G-MW must transition with the community it services

By Rodney Woods

For more than a century, some of Australia’s most innovative primary producers have accessed precious irrigation water through a delivery system, operated by Goulburn-Murray Water.

It is this system that fuels the region’s intensive agricultural industry powering a globally renowned food production mecca.

And it is thanks to this system, irrigators in G-MW’s serviced region compete on the world stage, attracting attention for clean and green produce.

Our region is in transition.

Rapid and far-reaching shifts in climate, government policy, global trade and economics are driving major change in how our region functions.

As our region and communities adjust, so must G-MW.

Recently, I spoke to our entire team about a proposed new structure, which is the final stage of a transition process under way for the past year and a renewed organisation focused on service and efficiency.
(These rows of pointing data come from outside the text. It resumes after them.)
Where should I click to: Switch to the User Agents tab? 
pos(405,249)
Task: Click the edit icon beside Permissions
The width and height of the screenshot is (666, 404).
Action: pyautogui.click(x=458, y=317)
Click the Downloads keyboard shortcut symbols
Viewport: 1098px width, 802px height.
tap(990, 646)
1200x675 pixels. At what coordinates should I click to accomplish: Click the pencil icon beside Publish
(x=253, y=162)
I’m sure you all remember the minister’s Strategic Advisory Panel review which recommended reducing our operating costs as a key measure and one we’re now delivering.

Realigning our resources is critical to achieving these reduced costs.

We have applied careful thought and long-term vision to the proposed structure to ensure that we strike the right balance between service and affordability.

I want to assure readers it’s not something we’ve taken lightly.

We are now confident the result is a structure focused on opportunity.

Opportunity for our staff, business, customers, communities and our collective future.

We started by driving change from the top, in 2019 when we appointed our executive leadership team.

The team comprises eight general managers — five are new to G-MW and all are water industry professionals with management and leadership skills in engineering, customer engagement, business and finance, human resources and strategic planning.

Importantly, we reduced our team in size, added the skills we need to transform G-MW and recruited to create a customer-centric focus in all that we do.

From here we appointed a senior leadership team and the functions under each of our divisions.

The next significant stage was the launch of our early retirement program.

This was a way to reduce staffing numbers, perhaps more importantly staffing costs, while paving the way for valuable opportunities for up-and-comers in our business.

In the first six months of this year we have already saved $4.3 million in labour costs when compared to the same time period in 2017-18.

We are forecasting this saving to increase once we implement our new pricing plan from July 2020-24 and roll out our new structure.

More than 80 people have expressed interest in the retirement program.

It is ensuring those who want to further their careers at G-MW will be given the chance to consider new and exciting roles; career paths will open up and training will be provided where necessary.

Our goal is a lean, efficient team to benefit our organisation and our irrigation community for the long-term.

There will be a two-week feedback period for staff to have their say on our proposed structure.

You’re probably going to hear me say this a lot, but we’re committed to running a lean and efficient business so we can ensure affordable access to water, while continuing to deliver the services our customers need.

This structure enables us to realise the significant savings we have committed to in our pricing submission while maintaining service standards.

These achievements will result in a landmark drop in our revenue requirement over the next four years — savings that will be passed on to our customers as price reductions of an average 10 per cent.

I’m proud of what G-MW has achieved in the past year and I can’t wait to see what we can do in the future.